- Opening Delimiter -

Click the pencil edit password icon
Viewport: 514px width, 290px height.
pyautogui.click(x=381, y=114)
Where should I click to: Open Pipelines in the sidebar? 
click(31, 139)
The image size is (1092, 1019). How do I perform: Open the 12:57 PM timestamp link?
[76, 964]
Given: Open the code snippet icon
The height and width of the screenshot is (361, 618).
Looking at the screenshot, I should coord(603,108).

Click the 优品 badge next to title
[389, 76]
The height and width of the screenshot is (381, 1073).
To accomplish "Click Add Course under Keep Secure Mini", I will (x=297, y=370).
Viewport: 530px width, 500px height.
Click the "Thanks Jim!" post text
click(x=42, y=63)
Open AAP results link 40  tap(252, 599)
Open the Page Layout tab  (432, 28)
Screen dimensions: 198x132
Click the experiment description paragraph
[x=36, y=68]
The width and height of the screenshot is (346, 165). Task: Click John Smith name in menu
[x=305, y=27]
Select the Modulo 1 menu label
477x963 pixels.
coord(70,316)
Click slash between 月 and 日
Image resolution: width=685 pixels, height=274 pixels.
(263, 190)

- Closing Delimiter -

To do
Give back every entry, word for word.

Solution to the problem
Click the pencil edit password icon
Viewport: 514px width, 290px height.
pyautogui.click(x=381, y=114)
Where should I click to: Open Pipelines in the sidebar? 
click(31, 139)
The image size is (1092, 1019). How do I perform: Open the 12:57 PM timestamp link?
[76, 964]
Given: Open the code snippet icon
The height and width of the screenshot is (361, 618).
Looking at the screenshot, I should coord(603,108).

Click the 优品 badge next to title
[389, 76]
The height and width of the screenshot is (381, 1073).
To accomplish "Click Add Course under Keep Secure Mini", I will (x=297, y=370).
Viewport: 530px width, 500px height.
Click the "Thanks Jim!" post text
click(x=42, y=63)
Open AAP results link 40  tap(252, 599)
Open the Page Layout tab  (432, 28)
Screen dimensions: 198x132
Click the experiment description paragraph
[x=36, y=68]
The width and height of the screenshot is (346, 165). Task: Click John Smith name in menu
[x=305, y=27]
Select the Modulo 1 menu label
477x963 pixels.
coord(70,316)
Click slash between 月 and 日
Image resolution: width=685 pixels, height=274 pixels.
(263, 190)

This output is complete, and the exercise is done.